TASK DESCRIPTION
This task focuses on lexical choice in machine translation, especially choice regarding repeated words in a source sentence. Generally, the repetition of the same words can create a monotonous or awkward impression in English, and it should be appropriately avoided. Typical workarounds in monolingual writing are to (1) remove redundant terms if possible (reduction) or (2) use alternative words such as synonyms as substitutes (substitution). These techniques are also observed in human translations. Here are some examples, which are all not contained in the test set of this task:
Type | Japanese | Consistent translation (Ja→En) | English (Original) | Description |
---|---|---|---|---|
Reduction |
耐震化を済ませていない494団体に今後の対応を尋ねたところ、改修するのは70団体、建て替えは265団体 、移転が11団体だった。 |
When the 494 organizations that had not yet completed earthquake proofing were asked about their future measures, 70 organizations opted for retrofitting, 265 chose rebuilding, and 11 selected relocation. |
Of the 494 unprepared municipalities, 70 are set to carry out repairs, 265 will construct new buildings and 11 are planning relocation. |
Ellipsis: In the original English sentence, a noun ellipsis occurs, e.g., "70 municipalities" is expressed as "70." |
開発費を参加国間で分担できるため、国産開発に比べて費用を安く抑えることが可能となる。 |
Since development expenses can be shared among participating countries, it will be possible to keep costs lower than domestic development. |
It will allow the government to cut spending compared with full domestic development by sharing costs with partner countries. |
Semantic pleonasm: "costs" is used instead of "development costs" in the original English sentence probably because it is contextually inferable. |
|
同社はニューヨーク州のヨンカース工場と中西部ネブラスカ州のリンカーン工場で車両の製造や試験を行う。 |
The company will manufacture and test vehicles at its Yonkers, New York, factory and its Lincoln, Nebraska, factory in the Midwest. |
Kawasaki Rail Car will build and test the subway cars at its facilities in Yonkers and in Lincoln, Nebraska. |
Sharing heads: The two nouns ("facility") are merged into one and the noun head is shared by the two prepositional phrases.
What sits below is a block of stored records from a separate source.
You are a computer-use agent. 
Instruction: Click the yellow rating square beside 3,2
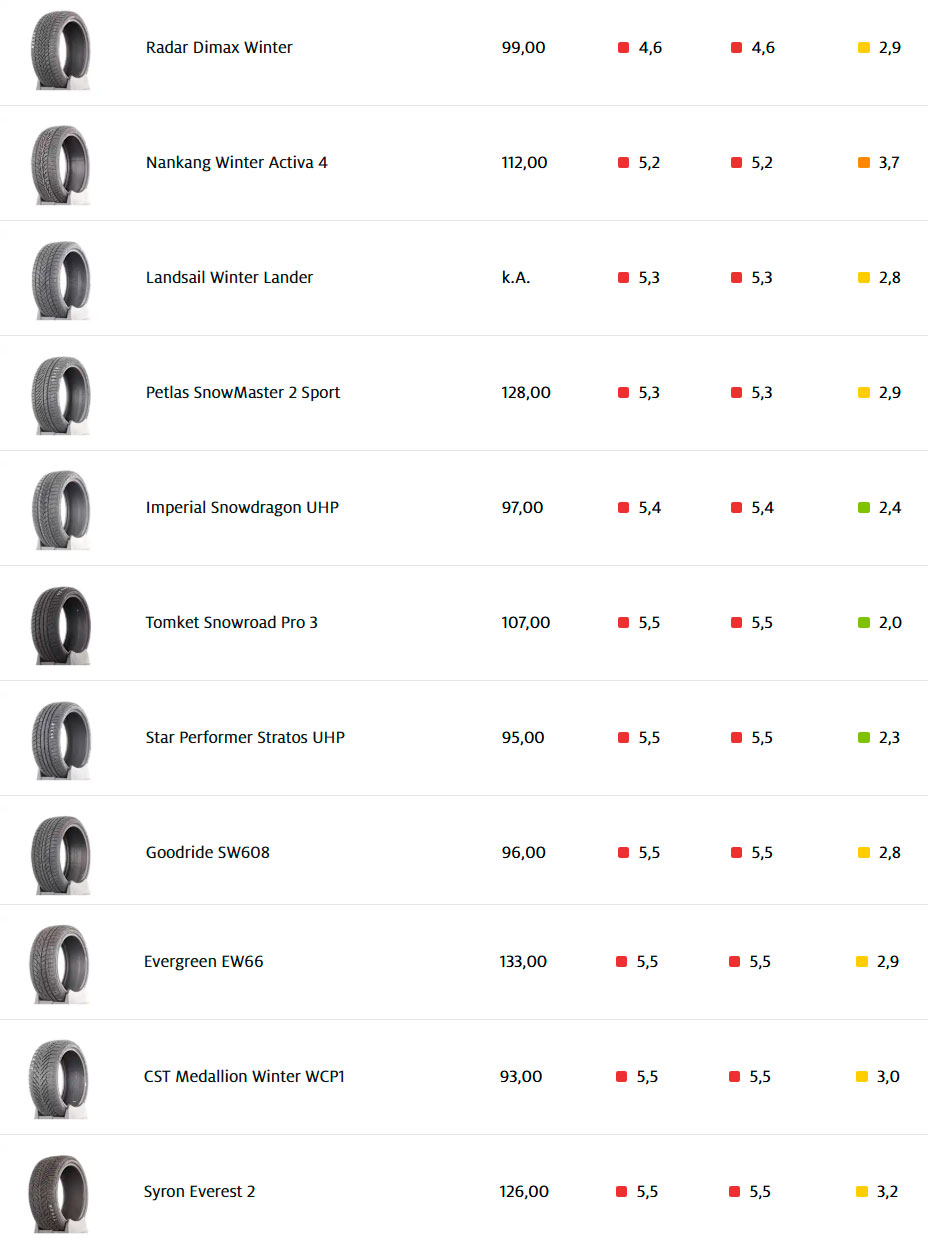pos(862,1192)
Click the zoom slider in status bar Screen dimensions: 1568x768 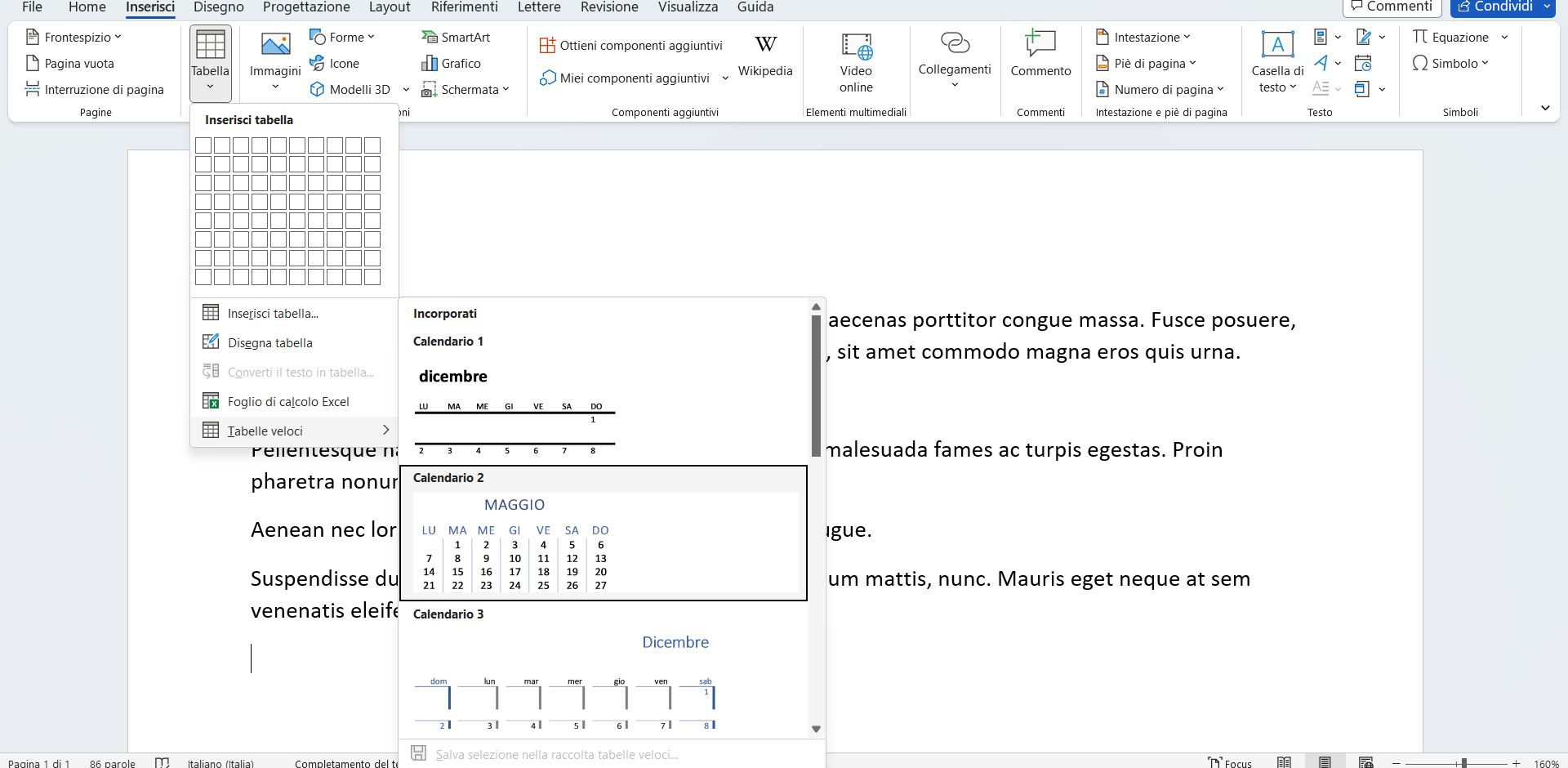click(x=1463, y=762)
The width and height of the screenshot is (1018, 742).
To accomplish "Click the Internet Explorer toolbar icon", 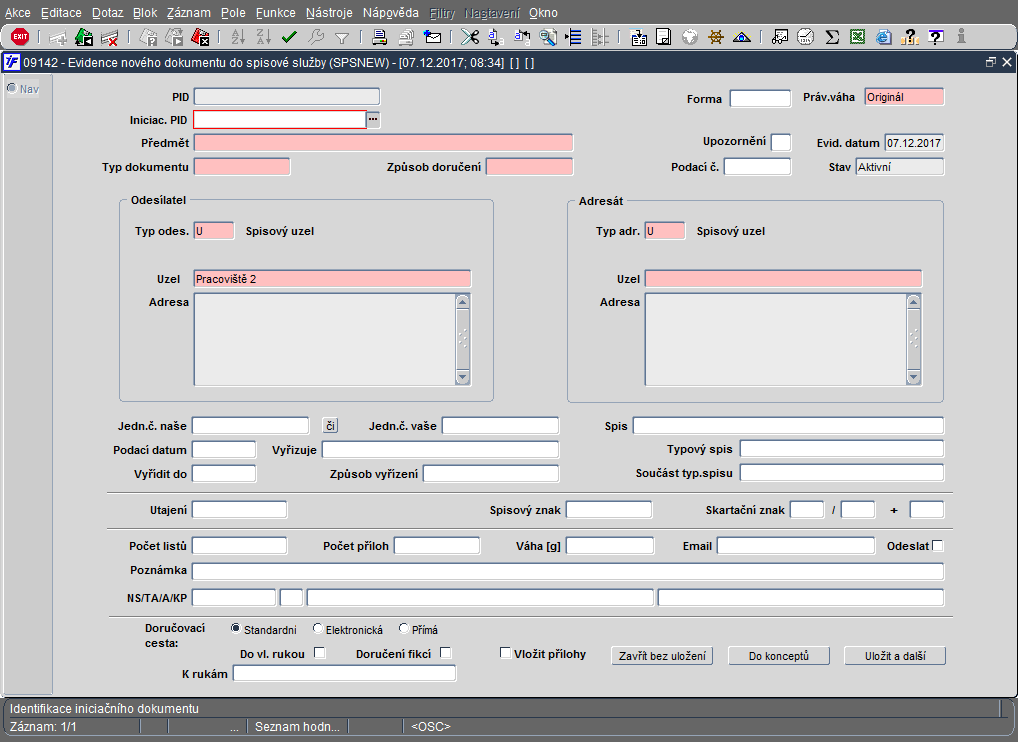I will [x=883, y=37].

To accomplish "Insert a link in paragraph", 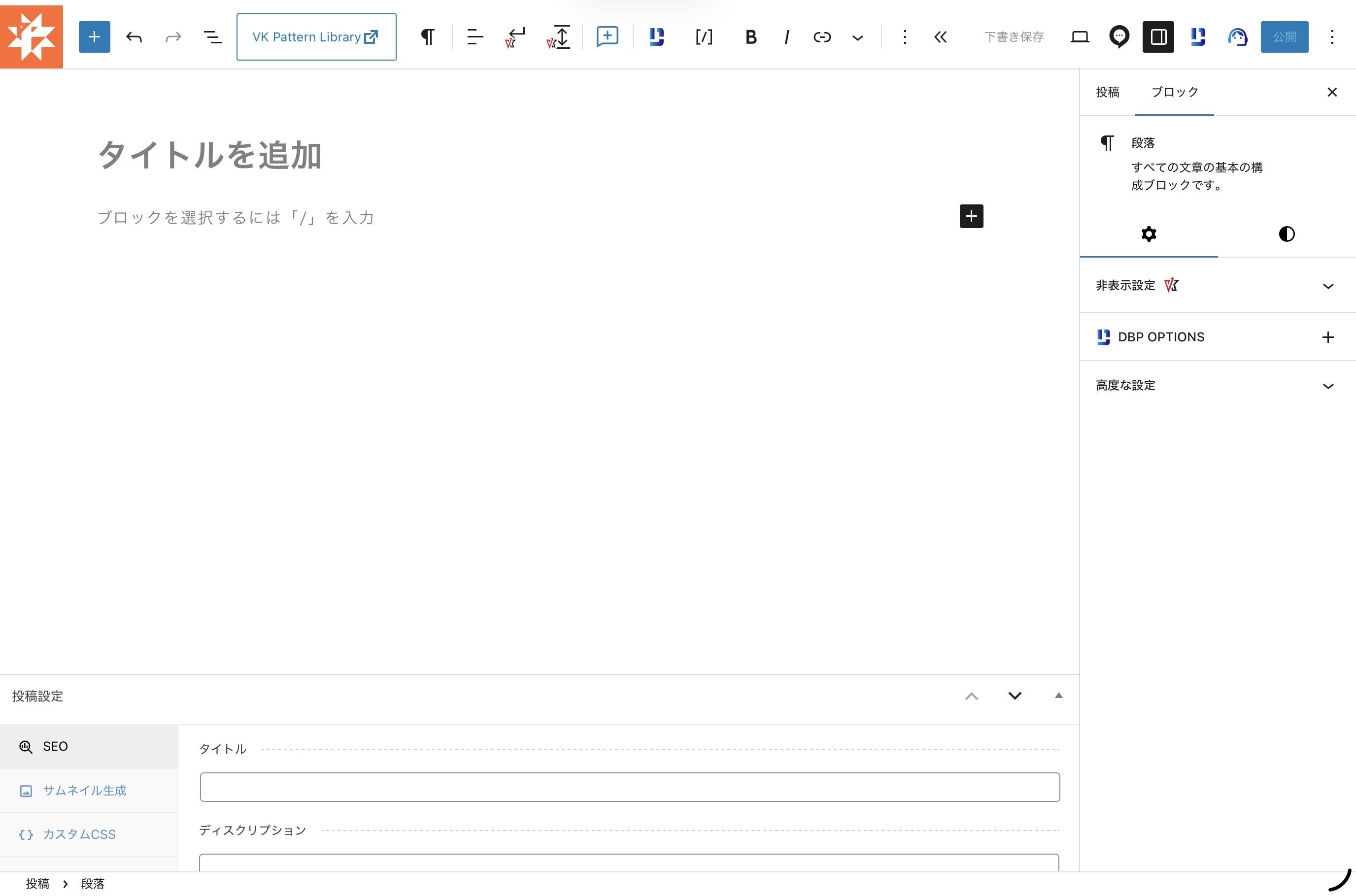I will click(x=822, y=37).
Although strictly they are not reduced, we also consider these examples to be a type of reduction. |
|
Substitution |
農作物への影響が心配されるが、農林水産省は「(首都圏などでは)積雪が長引かなかったので大きな影響はない」(園芸作物課)とみている。 |
There are concerns about the impact on crops, but an official at the Horticultural Crops Division of the Ministry of Agriculture, Forestry and Fisheries (MAFF) said, "the snowfall (in the Tokyo metropolitan area and other regions) was not prolonged, so there will be no major impact." |
Although many people are worried about the effects of harsh cold on crops, an official of Japan’s agricultural ministry predicted that there will be no significant impact, as the snow did not stay for long in areas such as the Tokyo metropolitan area. |
Synonym: Words with similar meaning are typically used for substitution. |
物質を構成する素粒子の振る舞いは「標準理論」で説明されるが、宇宙の全質量の4分の1を占める「暗黒物質」など説明できない部分もある。 |
The Standard theory explains the behavior of elementary particles, which make up matter, but it cannot explain some things, such as dark matter, which makes up one quarter of the mass of the universe. |
The so-called Standard Model explains the behavior of elementary particles, the fundamental building blocks of matter. But the theory leaves some mysteries, such as dark matter which is thought to make up about a quarter of the mass of the universe. |
Non-literal translation: Repeated words are sometimes translated in a non-literal manner. |
|
当時、テニス部の生徒6人とコーチがコートで練習をしており、生徒の1人がボールを拾おうとしたところ、隣のコートにパラシュート状の物があることに気付いたという。 |
At the time, six students and the coach from the tennis club were reportedly practicing on the court when one of the students went to pick up a ball and noticed a parachute-like object on the adjacent court. |
At the time, the student was practicing tennis with five other students and one coach at another court next to the one where the parachute was found. |
Pronouns/Pro-verbs: Repeated words are sometimes substituted with pronouns or pro-verbs, such as "it" and "do so." |
The goal of this task is to study how these techniques can be incorporated into machine translation systems to enrich lexical choice capabilities. From a practical standpoint, such capability would be important, for example, in news production, where high quality text that goes beyond robotic word-by-word translation is required.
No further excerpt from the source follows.